Can you quote every one of the items below word for word, line by line?

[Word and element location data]
+++++

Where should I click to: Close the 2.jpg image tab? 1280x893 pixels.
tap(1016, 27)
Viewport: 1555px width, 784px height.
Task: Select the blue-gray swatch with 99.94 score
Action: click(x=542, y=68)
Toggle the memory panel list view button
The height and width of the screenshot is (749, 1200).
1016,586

+++++

Written solution.
Where should I click to: Close the 2.jpg image tab? 1280x893 pixels.
tap(1016, 27)
Viewport: 1555px width, 784px height.
Task: Select the blue-gray swatch with 99.94 score
Action: click(x=542, y=68)
Toggle the memory panel list view button
The height and width of the screenshot is (749, 1200).
1016,586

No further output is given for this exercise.